While his takes RPG history back over two thousand years, given human’s enjoyment in the use of their imagination, it’s not unlikely that role playing games have been a pastime for humans since long before that.

It should be noted that, as RPGs evolved, earlier approaches to the genre did not disappear – they are all still being played in various forms.

Tabletop RPGs

What most people consider to be RPGs – tabletop fantasy RPGs – started to be played in the mid 1960s.

In most tabletop RPGs, a designated player, normally referred to as a Game Master (GM), describes the game world and its inhabitants to a group of players. The players respond to their understanding of the world, and describe the intended actions of their characters to the GM. The GM, working with a framework of previously agreed rules (often purchased) describes the outcome to the players. Where skill or chance is involved, the players will typically roll dice to determine whether an action is successful, and if so, what the consequences are.

Computer RPGs

Building on, and making extensive use of the terminology and gameplay mechanics from tabletop RPGs, computer RPGs have developed into a distinct form of their own. Essentially, computer RPGs replace the human GM with a computer program, with the player(s) inputing their intentions into the computer using a defined interface. The computer GM logic determines outcomes and presents ongoing results to the player(s).

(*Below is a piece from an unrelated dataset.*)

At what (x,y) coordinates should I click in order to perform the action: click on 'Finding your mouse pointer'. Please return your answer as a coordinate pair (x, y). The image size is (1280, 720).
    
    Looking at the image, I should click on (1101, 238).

Computer RPGs were initially text based, with the player (usually just one) reading about the world and the activities in it, and then entering their instructions in by keyboard.

‘Adventure’. IFDB, https://ifdb.org/viewgame?id=fft6pu91j85y4acv. Accessed 26 July 2022.

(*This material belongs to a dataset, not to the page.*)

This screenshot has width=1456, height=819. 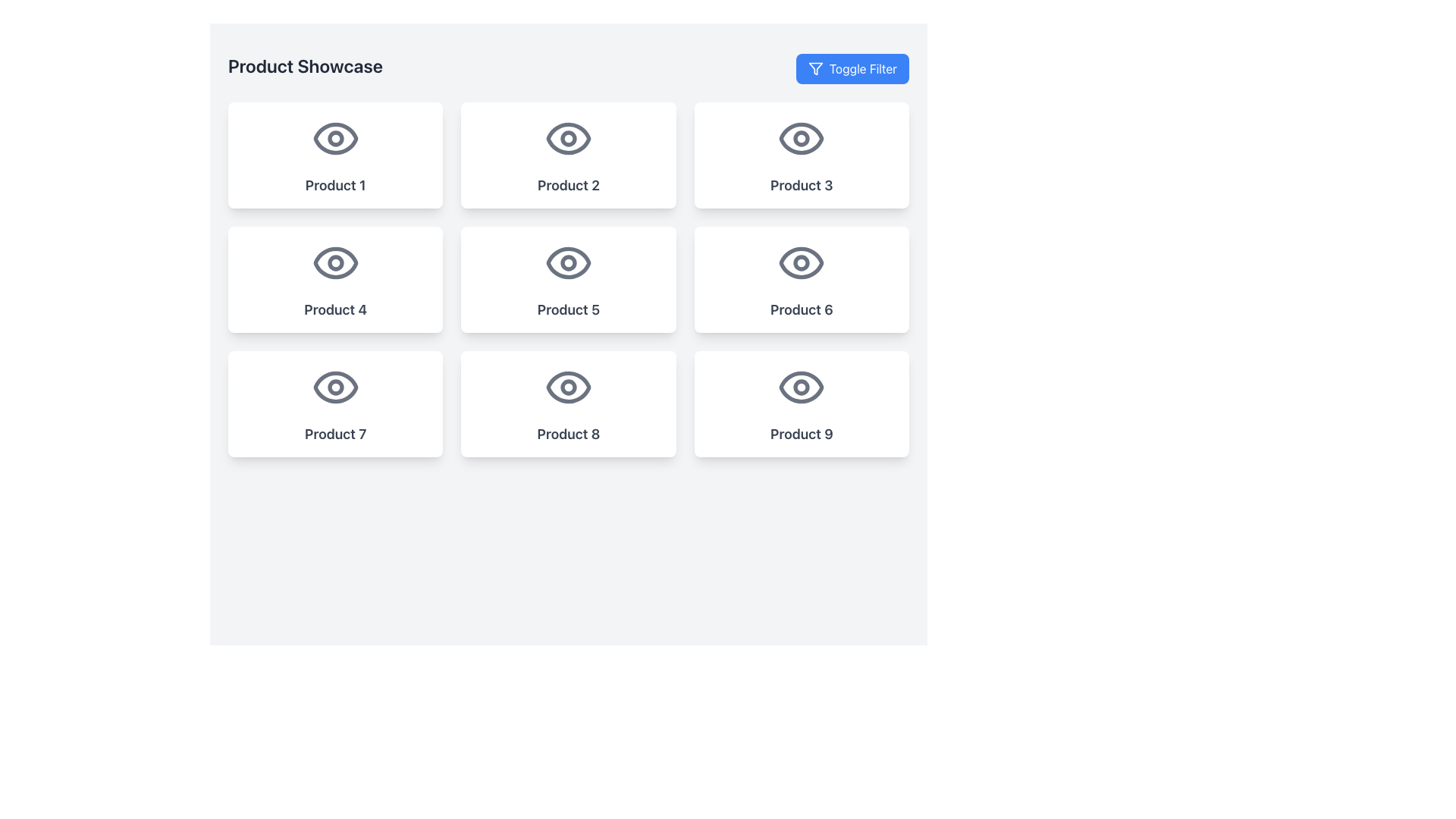 I want to click on the eye icon located at the top of the 'Product 1' card, so click(x=334, y=138).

Later games added simple images, adding to the richness of information, but retained the text driven interface.

The Hobbit 128K Edition – Classic ZX Spectrum Adventure Gets an Overhaul!https://www.indieretronews.com/2015/05/the-hobbit-128k-edition-classic-zx.html. Accessed 26 July 2022.

It took the graphical power available to computer systems of the 1980s before the text driven interfaces were superseded.

The early graphical RPGs were limited to two dimensions, but the simulation of three dimensions emerged a few years later.

True three dimensional RPGs did not appear until 3D graphics acceleration hardware appeared for home computers in the mid 1990s.

Since then, graphics have advanced to the photorealistic levels we see at the time of writing (2022), but the general concepts, of player interactions with a game world through the proxy of a computer interface, have remained the same.

RPG World Information

The “world” represented in RPGs essentially exists in the imagination of the player – a “mental model”. The GM or computer provides descriptions or views which the player’s mind then processes and uses to adjust their mental model of the world.

Let’s consider a simple example of a player in an RPG being presented with an object. In a non-computer RPG, the GM will verbally inform the player about the object, or if some kind of game map is being used with miniatures of the environment, may present the player with a miniature model of the object. In a computer RPG, the computer may present text saying, “you see an object”, or it may display a representation of the object in 2D or 3D space (typically on a flat, 2D screen, or in more advanced game in three dimensions in a virtual reality headset).

Fundamentally though, this is all the same thing. The player receives the object information, and then updates their mental model of the game world to include the object.

Game’s model and player’s mental loops

The game’s model loop represents the dynamic world of the game. It is the combination of all the systems present in the game with which the player can interact. The player’s loop, on the other hand, is the mental model of the game world that the player creates.

The player builds his own mental loop based on the actual game model loop. He set his goals and executes actions that generate feedback in the game and continue to do so until his or her goal is achieved.